I think acting is really a man’s profession because you are constantly risking failure. Maria Callas said, “The audience is the enemy. They must be beaten into submission.” I think they can be charmed into submission also.

But every time you stand in the wings waiting to go on is like running out on a tight rope. The nightmare of suddenly losing focus and forgetting your lines hangs forever over every stage in the world. And suddenly you will not be playing your role but will simply be yourself, standing in front of hundreds of strangers with no idea of why you are there. Standing with other players on the stage who are looking at you, waiting for you to continue so they can continue, sometimes having the presence of mind to step forward and ask you a question that is in fact your next line, and if that is enough you grasp it like a falling man grasps a windowsill and you pull yourself back up and go on. This is the thrill, this is the challenge, so that when the curtain finally comes down, it is with a sense of great relief. You have reached the other side of the tightrope.

It’s all about concentration really. You can think of nothing else. Thoughts about finishing the laundry, or if you are truly in love with someone, or your mother’s telephone call, must all be rudely suppressed. The blinders must go on. You can think of nothing but the lines that you are to deliver next.

I have seen actors with many years of experience pacing up and down the hall running the lines of their next scene in a play they have had down a hundred times.
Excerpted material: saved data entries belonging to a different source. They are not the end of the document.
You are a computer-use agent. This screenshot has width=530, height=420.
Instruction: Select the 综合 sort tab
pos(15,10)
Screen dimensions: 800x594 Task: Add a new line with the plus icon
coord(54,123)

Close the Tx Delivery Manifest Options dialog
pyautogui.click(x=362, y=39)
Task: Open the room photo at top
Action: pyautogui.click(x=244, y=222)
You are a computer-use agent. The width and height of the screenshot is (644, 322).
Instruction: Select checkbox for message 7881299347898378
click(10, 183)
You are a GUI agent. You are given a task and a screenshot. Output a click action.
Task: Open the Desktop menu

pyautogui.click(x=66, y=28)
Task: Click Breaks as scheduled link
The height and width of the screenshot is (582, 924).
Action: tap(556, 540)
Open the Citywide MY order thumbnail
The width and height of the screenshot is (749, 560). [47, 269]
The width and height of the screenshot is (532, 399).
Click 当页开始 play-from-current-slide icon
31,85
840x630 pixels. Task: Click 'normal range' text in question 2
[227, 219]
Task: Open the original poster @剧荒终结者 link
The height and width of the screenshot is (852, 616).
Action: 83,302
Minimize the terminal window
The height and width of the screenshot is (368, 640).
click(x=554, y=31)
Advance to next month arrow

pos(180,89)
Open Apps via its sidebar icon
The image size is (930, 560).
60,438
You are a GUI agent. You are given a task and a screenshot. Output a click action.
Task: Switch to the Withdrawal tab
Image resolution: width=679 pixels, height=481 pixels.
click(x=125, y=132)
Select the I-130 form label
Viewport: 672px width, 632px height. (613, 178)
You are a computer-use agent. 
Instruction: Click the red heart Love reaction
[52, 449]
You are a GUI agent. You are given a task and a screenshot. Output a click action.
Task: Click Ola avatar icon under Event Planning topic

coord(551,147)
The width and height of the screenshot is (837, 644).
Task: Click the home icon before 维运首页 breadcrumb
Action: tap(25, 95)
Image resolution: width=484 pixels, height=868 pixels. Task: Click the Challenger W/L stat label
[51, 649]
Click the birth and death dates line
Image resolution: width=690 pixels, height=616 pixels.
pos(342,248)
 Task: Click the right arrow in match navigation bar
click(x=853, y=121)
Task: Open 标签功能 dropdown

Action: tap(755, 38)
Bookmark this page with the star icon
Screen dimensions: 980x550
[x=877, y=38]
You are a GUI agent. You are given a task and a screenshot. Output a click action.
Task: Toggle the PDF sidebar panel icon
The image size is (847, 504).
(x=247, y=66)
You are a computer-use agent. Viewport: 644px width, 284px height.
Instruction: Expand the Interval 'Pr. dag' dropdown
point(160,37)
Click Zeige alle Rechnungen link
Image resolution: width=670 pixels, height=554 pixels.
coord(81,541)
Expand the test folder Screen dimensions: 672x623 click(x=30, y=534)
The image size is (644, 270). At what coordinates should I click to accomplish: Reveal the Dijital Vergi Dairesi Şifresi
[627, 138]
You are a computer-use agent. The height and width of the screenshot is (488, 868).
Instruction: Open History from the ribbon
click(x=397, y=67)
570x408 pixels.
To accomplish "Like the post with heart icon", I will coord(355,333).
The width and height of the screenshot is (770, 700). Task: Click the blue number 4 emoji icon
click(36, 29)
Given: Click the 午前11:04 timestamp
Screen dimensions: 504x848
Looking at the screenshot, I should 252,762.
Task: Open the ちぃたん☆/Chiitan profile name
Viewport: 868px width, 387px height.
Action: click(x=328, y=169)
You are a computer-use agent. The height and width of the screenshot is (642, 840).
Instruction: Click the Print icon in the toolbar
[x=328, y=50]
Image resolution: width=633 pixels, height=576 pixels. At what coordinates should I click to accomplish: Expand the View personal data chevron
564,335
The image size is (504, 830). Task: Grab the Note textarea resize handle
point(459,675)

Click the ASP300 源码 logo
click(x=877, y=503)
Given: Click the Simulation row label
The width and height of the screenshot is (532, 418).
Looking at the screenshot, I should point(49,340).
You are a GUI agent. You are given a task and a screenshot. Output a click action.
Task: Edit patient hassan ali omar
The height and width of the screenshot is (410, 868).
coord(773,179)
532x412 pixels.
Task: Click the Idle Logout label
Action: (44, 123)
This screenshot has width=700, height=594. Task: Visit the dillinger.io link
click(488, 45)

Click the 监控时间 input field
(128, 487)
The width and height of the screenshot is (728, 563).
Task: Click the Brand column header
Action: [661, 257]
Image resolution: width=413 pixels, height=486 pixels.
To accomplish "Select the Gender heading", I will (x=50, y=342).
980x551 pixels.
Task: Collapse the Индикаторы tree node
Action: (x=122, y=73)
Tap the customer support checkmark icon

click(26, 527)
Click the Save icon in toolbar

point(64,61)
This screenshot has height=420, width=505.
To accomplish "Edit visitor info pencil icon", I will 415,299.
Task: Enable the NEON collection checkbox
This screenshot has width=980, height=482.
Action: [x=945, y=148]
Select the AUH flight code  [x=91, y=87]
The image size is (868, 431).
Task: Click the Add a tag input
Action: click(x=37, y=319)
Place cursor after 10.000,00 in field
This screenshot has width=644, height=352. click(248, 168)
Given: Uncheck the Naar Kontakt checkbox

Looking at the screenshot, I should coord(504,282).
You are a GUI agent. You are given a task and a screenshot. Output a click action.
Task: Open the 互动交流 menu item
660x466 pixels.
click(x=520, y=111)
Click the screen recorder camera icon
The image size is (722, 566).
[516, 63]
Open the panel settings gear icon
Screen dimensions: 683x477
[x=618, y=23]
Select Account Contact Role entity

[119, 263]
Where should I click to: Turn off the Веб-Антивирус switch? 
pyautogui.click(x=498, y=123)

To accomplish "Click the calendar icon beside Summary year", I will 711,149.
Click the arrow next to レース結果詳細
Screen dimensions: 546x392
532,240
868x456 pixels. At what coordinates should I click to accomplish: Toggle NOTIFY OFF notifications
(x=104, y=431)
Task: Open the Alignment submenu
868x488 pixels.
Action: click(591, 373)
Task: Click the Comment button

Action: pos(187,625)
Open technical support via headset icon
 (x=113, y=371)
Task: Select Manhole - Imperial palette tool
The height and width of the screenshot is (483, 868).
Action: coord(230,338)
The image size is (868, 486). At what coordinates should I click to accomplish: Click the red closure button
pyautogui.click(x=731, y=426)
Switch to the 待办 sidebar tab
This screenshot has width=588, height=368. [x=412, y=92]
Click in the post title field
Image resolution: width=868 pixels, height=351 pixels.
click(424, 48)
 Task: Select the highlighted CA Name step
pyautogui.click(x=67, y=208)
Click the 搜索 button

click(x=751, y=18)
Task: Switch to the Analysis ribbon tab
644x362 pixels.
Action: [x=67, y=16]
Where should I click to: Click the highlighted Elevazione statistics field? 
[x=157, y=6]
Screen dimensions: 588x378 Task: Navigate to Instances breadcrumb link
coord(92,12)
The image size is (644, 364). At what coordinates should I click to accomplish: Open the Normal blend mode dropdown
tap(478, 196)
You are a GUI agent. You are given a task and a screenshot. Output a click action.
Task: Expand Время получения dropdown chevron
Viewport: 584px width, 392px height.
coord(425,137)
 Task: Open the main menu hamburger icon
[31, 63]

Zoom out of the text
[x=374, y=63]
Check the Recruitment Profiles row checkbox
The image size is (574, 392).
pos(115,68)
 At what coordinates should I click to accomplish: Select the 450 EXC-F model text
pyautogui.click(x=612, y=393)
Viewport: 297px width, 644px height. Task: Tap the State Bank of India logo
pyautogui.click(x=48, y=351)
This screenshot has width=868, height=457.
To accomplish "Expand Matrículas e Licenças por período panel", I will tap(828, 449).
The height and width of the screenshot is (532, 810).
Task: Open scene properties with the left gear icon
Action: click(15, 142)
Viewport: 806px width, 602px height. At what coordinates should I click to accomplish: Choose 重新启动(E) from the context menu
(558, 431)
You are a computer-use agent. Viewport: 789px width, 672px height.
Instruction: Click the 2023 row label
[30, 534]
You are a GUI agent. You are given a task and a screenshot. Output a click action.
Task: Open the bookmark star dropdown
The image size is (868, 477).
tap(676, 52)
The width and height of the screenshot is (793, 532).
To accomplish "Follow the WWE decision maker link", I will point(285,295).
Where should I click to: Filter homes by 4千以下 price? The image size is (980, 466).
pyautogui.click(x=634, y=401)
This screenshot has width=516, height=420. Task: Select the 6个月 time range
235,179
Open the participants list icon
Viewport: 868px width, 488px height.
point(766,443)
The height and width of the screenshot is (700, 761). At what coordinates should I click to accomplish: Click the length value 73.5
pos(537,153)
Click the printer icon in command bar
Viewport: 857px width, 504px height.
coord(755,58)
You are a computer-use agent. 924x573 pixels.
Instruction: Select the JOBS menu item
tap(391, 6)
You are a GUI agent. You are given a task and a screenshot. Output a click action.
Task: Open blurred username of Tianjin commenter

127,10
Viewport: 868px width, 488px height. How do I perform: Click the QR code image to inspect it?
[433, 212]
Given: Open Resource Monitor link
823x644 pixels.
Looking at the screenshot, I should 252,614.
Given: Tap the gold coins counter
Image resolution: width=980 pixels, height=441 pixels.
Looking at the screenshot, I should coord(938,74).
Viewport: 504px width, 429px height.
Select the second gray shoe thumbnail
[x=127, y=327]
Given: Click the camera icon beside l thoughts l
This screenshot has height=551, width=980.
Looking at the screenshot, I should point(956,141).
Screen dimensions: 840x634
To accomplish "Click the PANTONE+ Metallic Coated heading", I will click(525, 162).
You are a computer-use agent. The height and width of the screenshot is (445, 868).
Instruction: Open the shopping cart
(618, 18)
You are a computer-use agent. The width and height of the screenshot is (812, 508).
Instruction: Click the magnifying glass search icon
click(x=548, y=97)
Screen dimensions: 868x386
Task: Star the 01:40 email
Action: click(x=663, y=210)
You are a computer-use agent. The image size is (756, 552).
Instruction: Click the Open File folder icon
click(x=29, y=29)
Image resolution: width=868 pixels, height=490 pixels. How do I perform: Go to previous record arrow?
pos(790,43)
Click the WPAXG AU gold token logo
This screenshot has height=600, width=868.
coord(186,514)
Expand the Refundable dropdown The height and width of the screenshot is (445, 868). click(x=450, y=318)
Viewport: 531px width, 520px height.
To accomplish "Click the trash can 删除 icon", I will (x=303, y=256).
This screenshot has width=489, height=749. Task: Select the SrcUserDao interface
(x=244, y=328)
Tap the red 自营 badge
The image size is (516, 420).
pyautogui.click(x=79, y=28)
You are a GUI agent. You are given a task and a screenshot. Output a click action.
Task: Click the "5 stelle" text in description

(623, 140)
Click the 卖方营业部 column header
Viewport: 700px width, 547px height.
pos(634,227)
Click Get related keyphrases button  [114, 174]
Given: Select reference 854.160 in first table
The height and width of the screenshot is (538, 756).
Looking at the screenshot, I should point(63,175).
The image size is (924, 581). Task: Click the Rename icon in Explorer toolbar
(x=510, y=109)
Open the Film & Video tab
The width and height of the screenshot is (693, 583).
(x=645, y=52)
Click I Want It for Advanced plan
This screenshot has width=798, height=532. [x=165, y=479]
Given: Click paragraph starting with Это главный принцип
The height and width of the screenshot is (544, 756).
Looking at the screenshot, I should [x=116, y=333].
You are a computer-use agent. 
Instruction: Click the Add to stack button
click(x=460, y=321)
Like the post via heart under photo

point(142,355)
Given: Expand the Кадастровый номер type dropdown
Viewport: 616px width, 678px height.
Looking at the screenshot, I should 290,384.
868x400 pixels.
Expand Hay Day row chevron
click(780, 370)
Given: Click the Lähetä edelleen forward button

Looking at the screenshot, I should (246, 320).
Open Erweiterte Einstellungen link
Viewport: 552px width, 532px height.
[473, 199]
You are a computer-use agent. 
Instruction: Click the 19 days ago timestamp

Not because they are forgetful, but because the mind is a tricky thing. It can desert you without notice no matter how much training you have had, no matter how many years you have worked or how many times you have played the role.

Peter O’Toole and Richard Burton were once playing Becket in London, and to keep themselves on their toes they exchanged roles every night. One night Peter was Becket and Richard the king. And the next night they exchanged roles. One night they suddenly stopped dead in the middle of a scene. The moment stretched on. The audience became restless. Finally Burton turned to the audience and said, “It’s not that we’ve forgotten our lines. It’s just that we’ve forgotten which character we are tonight.” This must be apocryphal because someone must have been wearing a crown, but the concept is there. You must constantly corral your reluctant mind and force it to not let you down. How well can you act the role is quite secondary to simply remembering it. This is something a civilian never knows about, never understands.

Surviving a performance is like surviving a battle. Or having killed a threatening animal. You feel very much of a man for having done your masculine thing in the eyes of others.

For women I think it is more seeking adoration. And that, too, is crippling. I think being a professional actor makes you an egomaniac. You really can’t do it without concentrating exclusively upon yourself. Even being in love with someone and placing their welfare before your own, which is my definition of love, may well be impossible during the run of a play. Unless that person is in the play and it is useful for you to use those emotions in your performance. And how giving is that?

Even monsters like Elizabeth Taylor and Liza Minelli must be respected for what they can do. Moviemaking is very different than performing on stage. Admittedly, I don’t know a lot about that. But knowing where the camera is, where your lights are, repeating your brief little scene many, many times. All of that must require great concentration. You cannot think of anything else, and then having the adoration of a public who does not expect you to care for them except en masse. Who could escape only caring about themselves? Some friend of Coco Chanel’s once wrote, “She could play the role of a human being very well, but she really wasn’t one.” Though she wasn’t an actress I feel sure that playing the role of herself, which was a complete creation from humble peasant origins, took all her attention.

It’s work. It’s very hard work going on stage in any capacity. And then if you care if the public likes you or not, that makes it even harder. Somebody asked me just the other day, “When you’re standing in the wings, don’t you ever worry that you’re going to go out there and they are not going to like you?” And I had to honestly admit that that was an idea that had never occurred to me. And I must owe that to my mother, Iris the Wonderful. I was brought up with a kind of sense of noblesse oblige. That I was so special and wondrous that I owed it to others to be considerate of them because they didn’t have my advantages. Because they weren’t fabulous me. It’s an attitude based upon nothing but a mother’s love, but it works for me.

I think the theater is a good métier for someone like myself and any self-confident male because it keeps you humble. You constantly risk humiliation. You do not keep yourself out of harm’s way. You place yourself squarely in front of it. You risk failure almost every day of your life. That’s something you can be proud of, even if it isn’t exactly going into a lion’s cage.

I read something very interesting about lion tamers just last night. They always enter the cage first. The lions follow them into what has been established as the lion tamer’s territory. It is then up to him to keep the lions aware that they are in his space. He is the alpha male. Interesting. It’s not the lions’ cage. It’s the lion tamer’s cage. Perhaps the stage is the performer’s cage. There he can perform the rites necessary for his own good opinion of himself.